11:35   But it’s not all. One thing is sure
11:39   Emmanuel Macron has problem with the military.
11:44   Shown clearly in summer during the paroxysmal crisis
11:48   with the resignation of the Chief Army Chief of Staff
11:52   Pierre de Villiers, this defiance
11:56   clearly springs from fear, expressed during
12:00   the presidential speech in the L’Hôtel de Brienne on July 13th:
12:04   “I am your chief! The commitments that I undertake
12:08   before the citizens, before the army,
12:13   I can keep, and I need
12:17   neither pressure nor comment about it.”
12:21   He interestingly continues to need to demonstrate that
12:25   the civil authority he incarnates has to make the military
12:29   march silently in lockstep.
12:33   He reiterated it by the demotion
12:37   of the hierarchy inflicted on one particular member of the Joint Chiefs of Staff
12:42   of the Elysée [French presidential palace], Admiral Bernard Rogel, who loses his place
12:46   in the protocol of Elysée: which isn’t just
12:50   symbolic, but additionally marks defiance
12:54   of the army and the military. To demonstrate to everyone
12:58   that these soldiers, with whom the president rubs shoulders every day,
13:02   were in too high a position in his eyes; he will humiliate
13:06   the army once again, and all the soldiers.
13:10   Today we have a discredited army, uncontrolled borders
13:14   a president who is uncontrollable himself,
13:19   but suffering from an obsessive need to control;
13:23   who reduces every day our fundamental liberties and our right
13:27   to defend ourselves and to live. Today
13:31   France is nothing more than suffering all the way to the horizon.
13:35   Its demise has been organized, as was her guardianship.
13:39   Inequality is accelerating; the brutality of the system
13:43   is growing; the lies of the government
13:47   become more and more obvious, beginning with this parody of elections.
13:51   I am convinced: if we were voting by raised hands, as our ancestors did,
13:55   and not behind the curtain of the voting booth
13:59   — the object of all the constitutional manipulations —
14:04   we certainly wouldn’t have seen the confirmation of this presidential usurpation.
 

10 thoughts on “General Piquemal on Emmanuel Macron: “A sorcerer’s apprentice who appointed himself the Grand Inquisitor of France”

  1. I guess he doesn’t think much of the new French President. Bring back the guillotine I say, there will be much use for it in the times coming.

      • Moon, I have no problem with your prediction so long as the ‘right people’ i.e. those who have forever been doing this to us and have managed to escape their deserved fate, time after time, are finally dealt with.

        If that is not done, the current ‘upset’ will be repeated again and again into the future.

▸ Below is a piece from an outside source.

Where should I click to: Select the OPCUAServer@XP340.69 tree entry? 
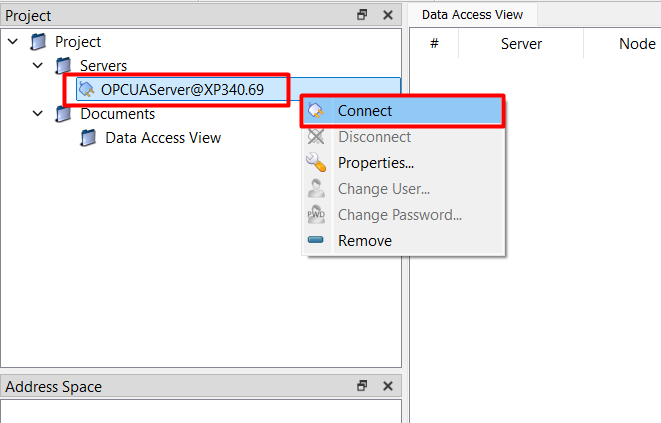(182, 90)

  2. I am still waiting for one or any US General to take a stand and speak out so frankly as does Piquemal. The warriors have been dumped, the sellouts are in place, and the death of Western Civilization continues apace.

    • If he were Italian, I probably wouldn’t have let in your soubriquet for Maron. But I’ve got to admit that “Manny Macaroni” is funny indeed.

  3. “But what do you expect from a sorcerer’s apprentice who — while in Algiers — appointed himself the Grand Inquisitor of France”

    What a wonderfully sweeping condemnation–from Goethe’s hapless novice to Dostoyesky’s spirit of nihilism (or one of the Church’s greatest villains), i.e., a clown capable of great destruction. Stephen King could write a novel.